Sunday, March 22, 2009

MeetWays.com: An Easier Way to "Do Lunch"

If you've ever met someone and then said "We should do lunch," you (like myself) are probably living a tired Hollywood cliche. A lot of these lunches never come together because the other party never wanted to do lunch in the first place, but a subset of these meetings don't happen because it just seems like too much work to find an agreeable meeting place.

MeetWays.com provides a very simple solution to this problem. Simply type in both of your addresses and the type of place you'd like to meet (Japanese Restaurant, Starbucks, etc) press the "Get halfway location" button and in no time at all you'll have a google maps search result of all the starbucks near the exact halfway mark between you and you're lunch-date.

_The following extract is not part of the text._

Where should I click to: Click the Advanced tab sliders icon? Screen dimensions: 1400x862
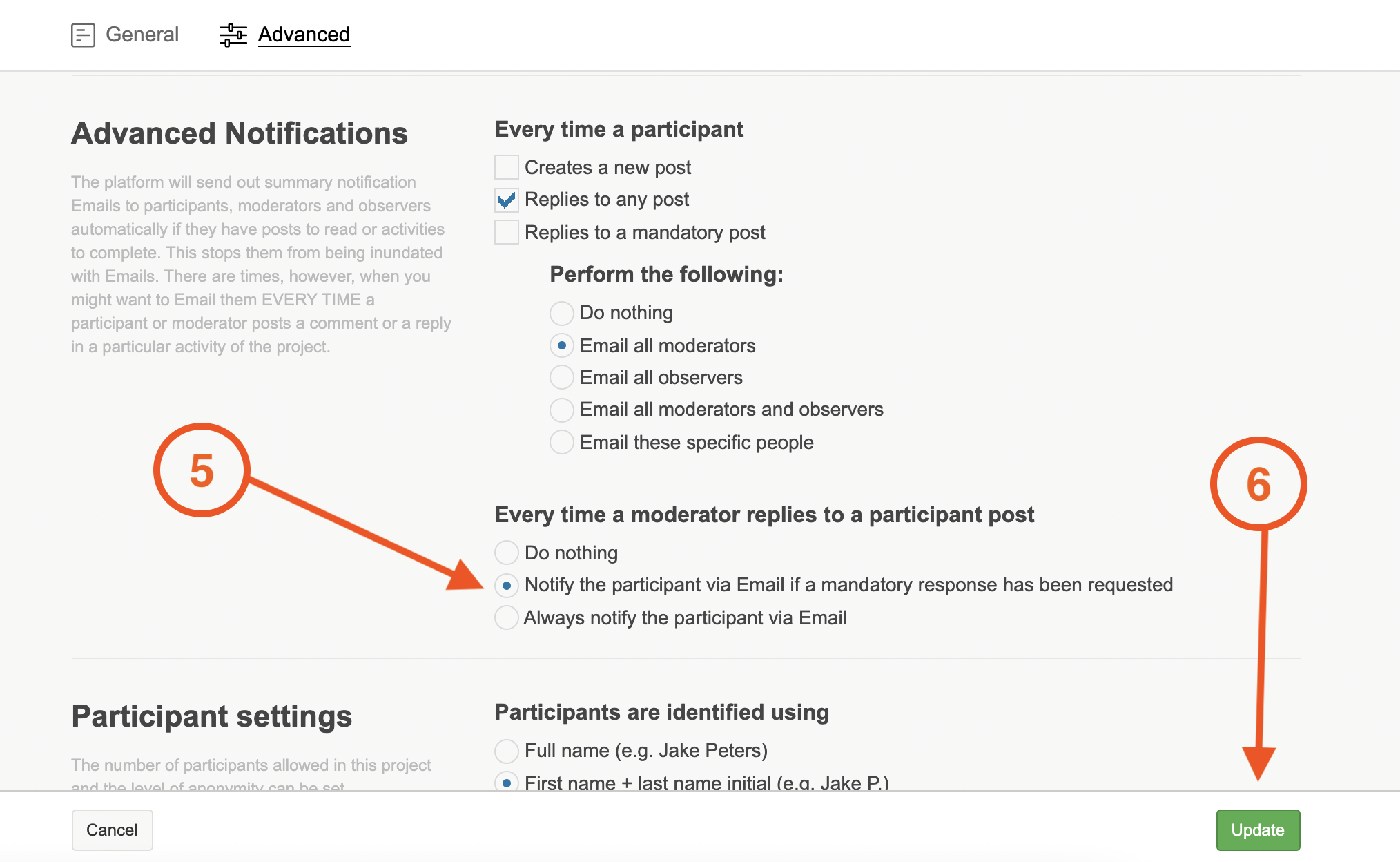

Examples of where this might be useful:
  • Find a meeting place for you and your rehearsal partner.
  • Discover new restaurants or bars with a friend.
  • Reduce the hidden power-dynamic found in friendships where one person does more driving than the other.
  • Find the most convenient seedy-hotel for you and your Craigslist Casual Encounter.
Now if only they had a means of finding a mutually agreeable time we'd really be cooking with gas.

Edit (3/22/2009):
MeetInbetweenUs and aPlaceBetweenUs both provide a similar tool for finding a meeting point except they allow for more than two addresses to be entered.

Wednesday, March 18, 2009

Packing for a Trip with the Universal Packing List

After a trip around the world you'd think I could manage to pack for a two week trip without use of the internet. Well, for better or worse, I'm way too neurotic for that. I'm leaving for Washington D.C. (my half-marathon + family), NYC (friends), & Columbus OH (business) tomorrow. Enter: The Universal Packing List.

This website is ugly as hell, but quite useful. Simply fill out a brief questionaire about your trip and press the "Create packing list" button. In no time at all you'll have a categorized list of everything you need to bring to have a pleasantly uneventful trip.

My favorite feature is the "Things to do before you leave" section which includes gems like (comments are mine):
  • Wash the dishes
  • Unplug electrical stuff
  • Empty all trashcans (I've forgotten this in the past which makes for an odiferous welcome home)
  • Forward (or hold) delivery of newspapers and magazines (You can now do it online) 
  • Pay rent
It even reminds you to pack:
  • Charger to Cell Phone
  • Battery charger for camera

Sunday, March 15, 2009

“A Skull in Connemara” @ Theatre Tribe in NoHo

Since my return to the States, I've been desperately trying to regain my excitement for acting. Uncertain economic times, and 5 months of filming in sometimes adverse conditions drained me of my desire to seek out acting gigs. Seeking to remedy this, I devised a plan. I would see some stage plays so that I might recreate the environment in which I first fell in love with it all. I saw a number of plays; none of them particularly good. I was starting to suspect that acting was a wholly selfish act and the audience members were but hapless victims paying to be kidnapped and held in silence for as long as the actors and director deem a show should drag on.


I was losing hope. Then I got an email from GoldStar offering discount tickets to "A Skull in Connemara" by Martin McDonagh. McDonagh is one of my favorite playwrights (the next play you buy should be "The Pillow Man"). So I bought myself a ticket. I'm glad I did.


From the opening moment with Mick Dowd standing alone in his house searching for the last drops of booze at the bottom of his glass to the closing scene with the same Mick Dowd speaking a heartfelt promise to his dead wife – it was absolutely enthralling. Morlan Higgins, John K. Linton, Jeff Kerr McGivney, and Jayne Taini all give great performances. The set design by Jeff McLaughlin was ingenius in it's use of space; the opening of the second act managed to instill the same sense of awe I felt when I saw the giant-robot transformers-style set of Le Miserables when I was 7. I left the theater in an altered state, once again believing that while there are few things more torurous than bad theater – there are even fewer things better than a truly great live performance.


Also, Stuart Rogers, the director this production apparently teaches acting, directing, and pedagogy at the Stuart Rogers Studios. One must first go through an interview process before joining his class, but I'm definitely interested.